* [ASSIGNMENT]:
Take the line containing "At what coordinates" and every line after it to the end of the records, and copy them exactly, excluding pictures.

[Opening MATERIAL FOR THE TASK section]

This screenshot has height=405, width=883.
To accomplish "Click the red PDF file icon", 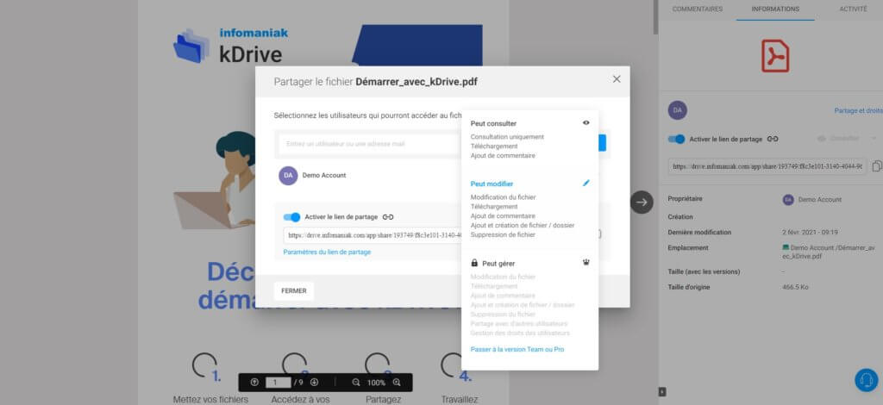I will (x=774, y=56).
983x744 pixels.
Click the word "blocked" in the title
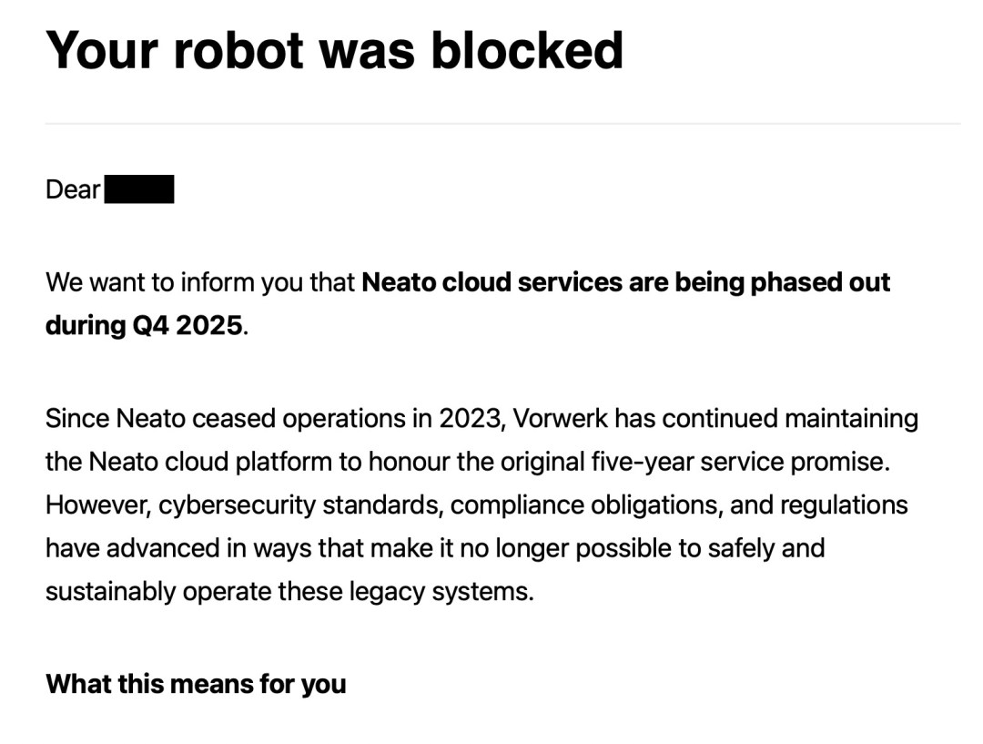point(527,50)
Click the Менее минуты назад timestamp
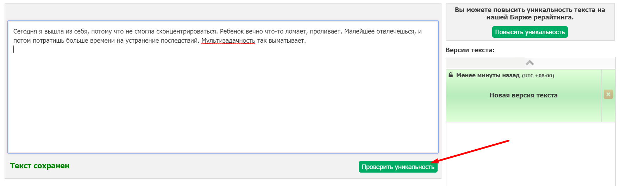 click(488, 76)
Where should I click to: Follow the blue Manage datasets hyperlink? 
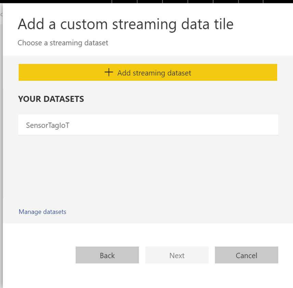42,212
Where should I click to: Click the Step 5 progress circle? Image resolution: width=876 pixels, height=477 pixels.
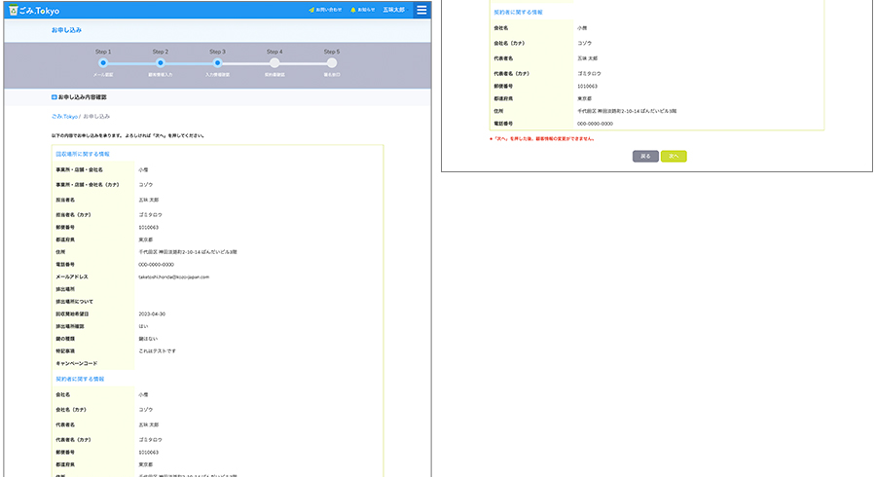pos(331,62)

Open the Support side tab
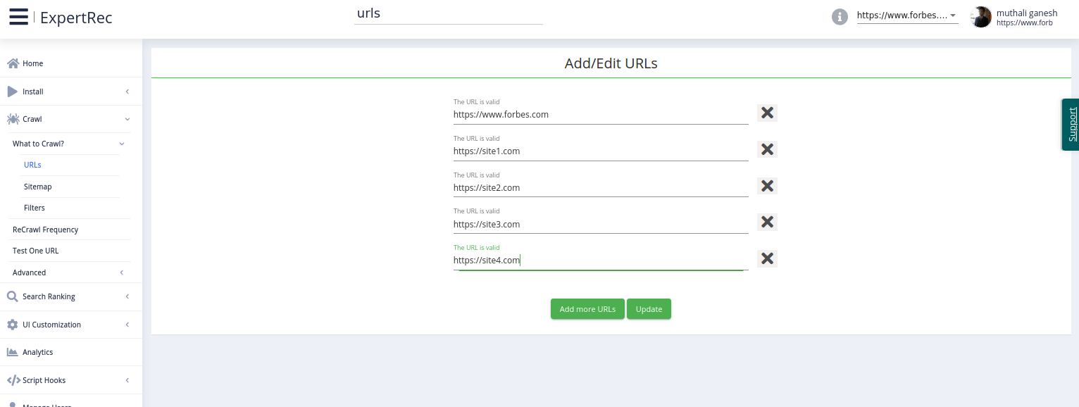(1070, 125)
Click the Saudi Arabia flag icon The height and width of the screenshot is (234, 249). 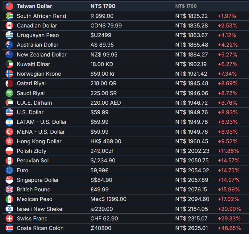tap(9, 93)
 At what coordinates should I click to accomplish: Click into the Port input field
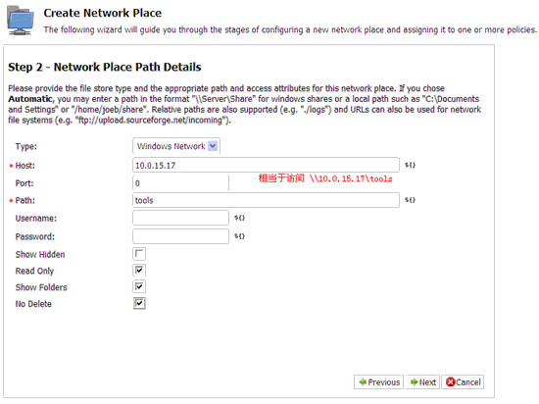(181, 183)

[Closing MATERIAL FOR THE TASK section]

* [ANSWER FOR THE TASK]:
 At what coordinates should I click to accomplish: Click into the Port input field
(181, 183)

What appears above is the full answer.